• Requirement:
From the first line of the records below through the line containing "Degradê (667, 1013)", copy everything exactly and nothing more.

BEGIN Provided material

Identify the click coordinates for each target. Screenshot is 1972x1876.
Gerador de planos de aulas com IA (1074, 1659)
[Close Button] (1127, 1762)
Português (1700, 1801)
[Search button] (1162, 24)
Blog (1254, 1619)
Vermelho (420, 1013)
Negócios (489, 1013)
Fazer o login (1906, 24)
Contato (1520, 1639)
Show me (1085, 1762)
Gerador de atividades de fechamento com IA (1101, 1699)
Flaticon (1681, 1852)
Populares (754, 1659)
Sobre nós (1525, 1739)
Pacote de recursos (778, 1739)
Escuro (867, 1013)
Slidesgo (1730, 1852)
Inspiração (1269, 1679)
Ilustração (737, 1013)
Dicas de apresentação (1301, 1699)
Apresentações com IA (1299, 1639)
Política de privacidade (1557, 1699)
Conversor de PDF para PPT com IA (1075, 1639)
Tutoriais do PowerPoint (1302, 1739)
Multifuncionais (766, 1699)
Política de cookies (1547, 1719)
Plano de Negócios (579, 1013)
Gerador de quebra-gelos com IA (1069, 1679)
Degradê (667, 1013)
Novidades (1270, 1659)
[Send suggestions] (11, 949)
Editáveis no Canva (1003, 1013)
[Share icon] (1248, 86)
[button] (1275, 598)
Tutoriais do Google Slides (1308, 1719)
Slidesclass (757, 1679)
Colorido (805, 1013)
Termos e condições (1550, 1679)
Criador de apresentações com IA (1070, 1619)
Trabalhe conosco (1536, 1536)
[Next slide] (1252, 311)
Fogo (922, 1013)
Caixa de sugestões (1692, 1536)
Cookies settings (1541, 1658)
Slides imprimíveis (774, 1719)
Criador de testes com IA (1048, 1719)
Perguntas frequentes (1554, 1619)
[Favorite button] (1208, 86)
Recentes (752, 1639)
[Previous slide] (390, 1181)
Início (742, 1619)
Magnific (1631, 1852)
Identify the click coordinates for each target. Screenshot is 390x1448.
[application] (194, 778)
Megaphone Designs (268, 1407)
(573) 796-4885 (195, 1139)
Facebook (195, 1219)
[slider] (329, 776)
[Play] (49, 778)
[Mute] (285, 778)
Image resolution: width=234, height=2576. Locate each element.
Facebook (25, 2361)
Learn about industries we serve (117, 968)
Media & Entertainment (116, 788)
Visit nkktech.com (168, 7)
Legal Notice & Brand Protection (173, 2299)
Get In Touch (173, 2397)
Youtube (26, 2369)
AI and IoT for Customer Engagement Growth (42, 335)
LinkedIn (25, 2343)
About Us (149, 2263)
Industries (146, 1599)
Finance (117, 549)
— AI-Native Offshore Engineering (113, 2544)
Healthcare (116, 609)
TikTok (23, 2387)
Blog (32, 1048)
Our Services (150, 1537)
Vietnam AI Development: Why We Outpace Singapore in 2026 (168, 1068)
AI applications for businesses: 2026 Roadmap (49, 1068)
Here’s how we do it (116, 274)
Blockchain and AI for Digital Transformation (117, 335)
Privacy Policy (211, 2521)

END Provided material

• Exercise answer:
Identify the click coordinates for each target. Screenshot is 1972x1876.
Gerador de planos de aulas com IA (1074, 1659)
[Close Button] (1127, 1762)
Português (1700, 1801)
[Search button] (1162, 24)
Blog (1254, 1619)
Vermelho (420, 1013)
Negócios (489, 1013)
Fazer o login (1906, 24)
Contato (1520, 1639)
Show me (1085, 1762)
Gerador de atividades de fechamento com IA (1101, 1699)
Flaticon (1681, 1852)
Populares (754, 1659)
Sobre nós (1525, 1739)
Pacote de recursos (778, 1739)
Escuro (867, 1013)
Slidesgo (1730, 1852)
Inspiração (1269, 1679)
Ilustração (737, 1013)
Dicas de apresentação (1301, 1699)
Apresentações com IA (1299, 1639)
Política de privacidade (1557, 1699)
Conversor de PDF para PPT com IA (1075, 1639)
Tutoriais do PowerPoint (1302, 1739)
Multifuncionais (766, 1699)
Política de cookies (1547, 1719)
Plano de Negócios (579, 1013)
Gerador de quebra-gelos com IA (1069, 1679)
Degradê (667, 1013)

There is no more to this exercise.